[WHAT THE TASK REQUIRES]
In the material, from the line with "376x500 pixels. At" up to and including the line with "pyautogui.click(x=402, y=14)", swap "size 8" for "size 10" and write out those lines again with nothing else changed.

(Stored items from a collection)
----
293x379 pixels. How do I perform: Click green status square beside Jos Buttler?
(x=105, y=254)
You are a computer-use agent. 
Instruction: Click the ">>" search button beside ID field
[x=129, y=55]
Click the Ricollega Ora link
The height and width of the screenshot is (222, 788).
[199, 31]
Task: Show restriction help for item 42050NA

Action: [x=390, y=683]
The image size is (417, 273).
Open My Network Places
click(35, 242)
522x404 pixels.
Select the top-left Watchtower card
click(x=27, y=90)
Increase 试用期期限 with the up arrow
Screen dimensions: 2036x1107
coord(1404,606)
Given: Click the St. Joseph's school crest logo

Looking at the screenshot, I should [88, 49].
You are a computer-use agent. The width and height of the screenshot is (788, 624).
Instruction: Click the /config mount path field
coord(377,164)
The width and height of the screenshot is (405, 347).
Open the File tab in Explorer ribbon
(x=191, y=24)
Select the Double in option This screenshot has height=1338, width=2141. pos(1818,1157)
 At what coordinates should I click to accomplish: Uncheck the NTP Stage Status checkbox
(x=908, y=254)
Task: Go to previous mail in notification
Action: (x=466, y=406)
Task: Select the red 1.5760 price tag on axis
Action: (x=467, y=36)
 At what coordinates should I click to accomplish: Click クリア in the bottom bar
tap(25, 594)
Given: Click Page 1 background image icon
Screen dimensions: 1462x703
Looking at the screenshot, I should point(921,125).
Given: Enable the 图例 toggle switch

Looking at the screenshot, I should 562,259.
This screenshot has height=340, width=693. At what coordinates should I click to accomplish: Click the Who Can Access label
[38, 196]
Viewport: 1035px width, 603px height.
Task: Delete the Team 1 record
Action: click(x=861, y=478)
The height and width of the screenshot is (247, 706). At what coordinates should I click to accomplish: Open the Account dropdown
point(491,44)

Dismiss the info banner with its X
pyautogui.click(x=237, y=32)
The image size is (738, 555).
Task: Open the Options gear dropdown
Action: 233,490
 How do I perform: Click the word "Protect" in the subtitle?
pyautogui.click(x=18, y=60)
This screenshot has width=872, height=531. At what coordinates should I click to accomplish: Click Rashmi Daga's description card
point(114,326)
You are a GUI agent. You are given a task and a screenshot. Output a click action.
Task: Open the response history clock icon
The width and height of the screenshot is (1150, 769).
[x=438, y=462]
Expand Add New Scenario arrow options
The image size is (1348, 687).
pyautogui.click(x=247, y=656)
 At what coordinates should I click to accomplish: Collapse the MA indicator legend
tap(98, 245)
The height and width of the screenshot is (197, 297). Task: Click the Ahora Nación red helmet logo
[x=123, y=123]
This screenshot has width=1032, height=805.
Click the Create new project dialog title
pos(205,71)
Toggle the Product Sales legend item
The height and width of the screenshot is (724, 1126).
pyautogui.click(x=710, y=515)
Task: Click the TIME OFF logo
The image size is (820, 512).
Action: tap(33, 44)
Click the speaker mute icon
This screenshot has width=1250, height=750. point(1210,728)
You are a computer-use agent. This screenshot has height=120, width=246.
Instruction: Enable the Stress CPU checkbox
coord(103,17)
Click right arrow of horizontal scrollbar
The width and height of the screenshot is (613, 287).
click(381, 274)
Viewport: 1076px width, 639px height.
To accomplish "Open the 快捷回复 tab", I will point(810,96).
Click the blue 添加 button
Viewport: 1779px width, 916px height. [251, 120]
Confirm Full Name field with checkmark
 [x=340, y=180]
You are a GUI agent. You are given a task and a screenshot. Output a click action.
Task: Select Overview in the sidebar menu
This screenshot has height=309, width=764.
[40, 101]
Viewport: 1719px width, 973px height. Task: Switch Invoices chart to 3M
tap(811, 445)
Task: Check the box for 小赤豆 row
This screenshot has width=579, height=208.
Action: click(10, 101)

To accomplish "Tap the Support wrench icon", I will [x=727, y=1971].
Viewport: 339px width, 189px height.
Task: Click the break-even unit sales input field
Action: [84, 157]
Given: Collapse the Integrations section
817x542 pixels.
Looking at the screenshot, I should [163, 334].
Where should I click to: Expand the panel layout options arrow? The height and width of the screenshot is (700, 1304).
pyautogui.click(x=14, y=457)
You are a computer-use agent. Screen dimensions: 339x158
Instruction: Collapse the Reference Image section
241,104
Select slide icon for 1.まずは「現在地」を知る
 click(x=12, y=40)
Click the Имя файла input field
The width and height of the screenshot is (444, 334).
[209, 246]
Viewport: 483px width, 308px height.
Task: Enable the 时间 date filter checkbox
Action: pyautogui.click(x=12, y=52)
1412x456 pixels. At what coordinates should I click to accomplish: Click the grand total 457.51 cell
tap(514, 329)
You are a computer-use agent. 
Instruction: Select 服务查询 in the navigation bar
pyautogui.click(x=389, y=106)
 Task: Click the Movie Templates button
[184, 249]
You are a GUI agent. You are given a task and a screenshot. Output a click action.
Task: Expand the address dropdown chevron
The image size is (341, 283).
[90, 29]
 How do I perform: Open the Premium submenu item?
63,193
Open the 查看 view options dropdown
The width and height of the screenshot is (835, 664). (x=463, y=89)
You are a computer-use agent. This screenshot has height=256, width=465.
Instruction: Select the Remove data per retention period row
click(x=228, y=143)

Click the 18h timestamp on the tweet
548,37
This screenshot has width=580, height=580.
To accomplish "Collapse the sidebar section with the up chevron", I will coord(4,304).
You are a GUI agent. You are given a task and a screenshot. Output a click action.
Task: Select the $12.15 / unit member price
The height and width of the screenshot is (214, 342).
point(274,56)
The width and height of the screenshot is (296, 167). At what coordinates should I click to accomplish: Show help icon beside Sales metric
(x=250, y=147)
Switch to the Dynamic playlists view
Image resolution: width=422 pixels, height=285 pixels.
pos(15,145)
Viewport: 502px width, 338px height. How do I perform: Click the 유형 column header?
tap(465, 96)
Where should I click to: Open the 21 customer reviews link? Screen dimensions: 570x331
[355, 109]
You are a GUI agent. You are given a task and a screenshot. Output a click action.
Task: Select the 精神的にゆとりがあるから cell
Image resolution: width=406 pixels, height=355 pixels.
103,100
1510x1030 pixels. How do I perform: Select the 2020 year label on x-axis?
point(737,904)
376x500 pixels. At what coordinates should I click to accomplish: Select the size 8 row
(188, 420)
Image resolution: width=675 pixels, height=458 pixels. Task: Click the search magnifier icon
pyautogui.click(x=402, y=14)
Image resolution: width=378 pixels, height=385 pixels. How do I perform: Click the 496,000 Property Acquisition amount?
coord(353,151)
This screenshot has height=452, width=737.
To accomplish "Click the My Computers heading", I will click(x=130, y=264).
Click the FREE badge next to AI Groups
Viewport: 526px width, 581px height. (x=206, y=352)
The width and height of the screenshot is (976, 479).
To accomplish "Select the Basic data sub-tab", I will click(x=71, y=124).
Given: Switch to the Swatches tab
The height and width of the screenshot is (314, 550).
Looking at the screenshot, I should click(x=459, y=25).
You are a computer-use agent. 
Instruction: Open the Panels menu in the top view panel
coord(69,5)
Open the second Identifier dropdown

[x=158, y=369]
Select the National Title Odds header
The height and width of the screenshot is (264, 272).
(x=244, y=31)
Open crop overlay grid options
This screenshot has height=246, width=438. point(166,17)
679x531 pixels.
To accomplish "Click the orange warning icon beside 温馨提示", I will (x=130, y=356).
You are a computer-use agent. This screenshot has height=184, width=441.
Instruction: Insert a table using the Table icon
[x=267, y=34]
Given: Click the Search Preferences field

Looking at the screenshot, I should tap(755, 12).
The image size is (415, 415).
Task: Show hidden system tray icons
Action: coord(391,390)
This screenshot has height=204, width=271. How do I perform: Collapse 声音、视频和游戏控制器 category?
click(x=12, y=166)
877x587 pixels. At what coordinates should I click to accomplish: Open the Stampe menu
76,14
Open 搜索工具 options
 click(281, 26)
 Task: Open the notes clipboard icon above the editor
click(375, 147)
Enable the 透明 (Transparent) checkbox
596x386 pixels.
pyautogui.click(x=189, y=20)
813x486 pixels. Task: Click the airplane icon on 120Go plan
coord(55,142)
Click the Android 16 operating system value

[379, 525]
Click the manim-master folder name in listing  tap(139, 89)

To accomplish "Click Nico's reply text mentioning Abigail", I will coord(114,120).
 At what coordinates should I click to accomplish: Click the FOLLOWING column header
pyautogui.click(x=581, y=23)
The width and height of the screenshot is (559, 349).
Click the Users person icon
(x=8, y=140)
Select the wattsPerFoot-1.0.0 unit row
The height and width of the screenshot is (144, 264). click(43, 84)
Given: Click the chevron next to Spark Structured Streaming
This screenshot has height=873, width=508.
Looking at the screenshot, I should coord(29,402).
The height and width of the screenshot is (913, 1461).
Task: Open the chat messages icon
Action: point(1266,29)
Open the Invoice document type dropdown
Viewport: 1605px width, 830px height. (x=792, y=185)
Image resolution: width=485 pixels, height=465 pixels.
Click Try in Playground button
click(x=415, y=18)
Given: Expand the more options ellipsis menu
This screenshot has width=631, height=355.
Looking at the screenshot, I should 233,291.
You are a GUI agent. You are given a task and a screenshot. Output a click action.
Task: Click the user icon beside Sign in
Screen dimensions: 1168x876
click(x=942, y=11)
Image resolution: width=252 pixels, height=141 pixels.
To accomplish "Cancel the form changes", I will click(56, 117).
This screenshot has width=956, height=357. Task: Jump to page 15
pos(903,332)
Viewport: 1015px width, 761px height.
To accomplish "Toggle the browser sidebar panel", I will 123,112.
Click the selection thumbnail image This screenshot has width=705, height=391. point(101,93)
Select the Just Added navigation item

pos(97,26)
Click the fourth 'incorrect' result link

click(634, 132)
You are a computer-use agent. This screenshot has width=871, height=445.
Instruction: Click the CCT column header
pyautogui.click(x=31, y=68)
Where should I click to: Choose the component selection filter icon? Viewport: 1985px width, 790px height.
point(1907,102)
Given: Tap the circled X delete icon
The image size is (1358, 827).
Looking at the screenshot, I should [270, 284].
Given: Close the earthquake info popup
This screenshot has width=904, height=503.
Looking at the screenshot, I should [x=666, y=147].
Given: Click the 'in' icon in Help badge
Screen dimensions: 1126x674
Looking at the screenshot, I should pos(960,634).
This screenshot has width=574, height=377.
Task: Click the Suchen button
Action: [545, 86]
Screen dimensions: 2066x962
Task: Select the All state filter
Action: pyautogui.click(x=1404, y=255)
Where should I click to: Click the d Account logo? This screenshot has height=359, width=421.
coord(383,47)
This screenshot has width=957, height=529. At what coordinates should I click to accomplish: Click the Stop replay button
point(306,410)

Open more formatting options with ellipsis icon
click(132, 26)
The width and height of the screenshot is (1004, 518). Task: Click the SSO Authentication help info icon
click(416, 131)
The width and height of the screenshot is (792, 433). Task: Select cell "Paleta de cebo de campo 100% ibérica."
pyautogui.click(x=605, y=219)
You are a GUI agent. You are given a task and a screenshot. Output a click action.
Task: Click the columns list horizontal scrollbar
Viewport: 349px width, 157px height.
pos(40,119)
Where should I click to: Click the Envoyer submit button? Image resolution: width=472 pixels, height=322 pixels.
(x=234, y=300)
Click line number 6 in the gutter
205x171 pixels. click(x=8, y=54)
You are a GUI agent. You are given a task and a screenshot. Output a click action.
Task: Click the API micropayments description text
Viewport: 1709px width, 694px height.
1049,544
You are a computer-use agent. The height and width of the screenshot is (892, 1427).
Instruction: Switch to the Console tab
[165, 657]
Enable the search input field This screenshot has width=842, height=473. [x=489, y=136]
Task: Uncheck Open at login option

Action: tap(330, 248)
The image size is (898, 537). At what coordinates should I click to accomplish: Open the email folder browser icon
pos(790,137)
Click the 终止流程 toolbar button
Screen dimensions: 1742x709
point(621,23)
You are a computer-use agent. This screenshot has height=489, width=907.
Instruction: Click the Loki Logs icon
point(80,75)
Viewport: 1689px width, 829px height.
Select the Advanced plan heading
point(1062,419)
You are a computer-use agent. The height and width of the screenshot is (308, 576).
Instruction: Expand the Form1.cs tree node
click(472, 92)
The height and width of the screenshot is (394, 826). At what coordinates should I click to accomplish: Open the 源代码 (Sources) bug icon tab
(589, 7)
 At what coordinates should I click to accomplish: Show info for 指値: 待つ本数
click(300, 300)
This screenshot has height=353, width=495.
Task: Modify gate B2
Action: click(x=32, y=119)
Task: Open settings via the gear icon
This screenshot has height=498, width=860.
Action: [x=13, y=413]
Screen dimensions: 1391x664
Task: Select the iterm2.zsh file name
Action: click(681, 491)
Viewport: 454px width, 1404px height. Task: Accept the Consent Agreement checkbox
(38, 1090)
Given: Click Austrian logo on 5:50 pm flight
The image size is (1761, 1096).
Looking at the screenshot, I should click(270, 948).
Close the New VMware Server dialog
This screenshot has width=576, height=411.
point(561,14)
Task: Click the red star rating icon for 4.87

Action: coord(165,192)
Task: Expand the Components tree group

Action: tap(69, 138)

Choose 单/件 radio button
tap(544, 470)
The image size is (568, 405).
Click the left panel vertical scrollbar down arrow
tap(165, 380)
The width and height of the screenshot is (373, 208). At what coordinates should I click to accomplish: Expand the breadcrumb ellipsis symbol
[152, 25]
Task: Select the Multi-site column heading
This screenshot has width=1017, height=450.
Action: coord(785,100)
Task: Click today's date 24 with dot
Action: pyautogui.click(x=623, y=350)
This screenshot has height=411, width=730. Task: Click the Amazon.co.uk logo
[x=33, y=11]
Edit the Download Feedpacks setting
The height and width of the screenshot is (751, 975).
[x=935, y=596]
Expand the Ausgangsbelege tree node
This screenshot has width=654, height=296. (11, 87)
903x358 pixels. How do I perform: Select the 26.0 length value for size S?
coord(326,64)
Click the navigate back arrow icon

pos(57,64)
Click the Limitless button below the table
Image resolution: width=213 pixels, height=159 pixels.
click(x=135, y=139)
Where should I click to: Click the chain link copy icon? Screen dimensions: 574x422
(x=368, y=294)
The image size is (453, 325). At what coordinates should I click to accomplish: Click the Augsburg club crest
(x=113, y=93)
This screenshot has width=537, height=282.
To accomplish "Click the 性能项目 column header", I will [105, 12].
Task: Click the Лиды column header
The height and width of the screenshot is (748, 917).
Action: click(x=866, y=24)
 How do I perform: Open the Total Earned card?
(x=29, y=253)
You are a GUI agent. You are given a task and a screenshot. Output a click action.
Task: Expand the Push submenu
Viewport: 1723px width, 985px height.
----
[EXERCISE OUTPUT]
376x500 pixels. At what coordinates should I click to accomplish: Select the size 10 row
(188, 420)
Image resolution: width=675 pixels, height=458 pixels. Task: Click the search magnifier icon
pyautogui.click(x=402, y=14)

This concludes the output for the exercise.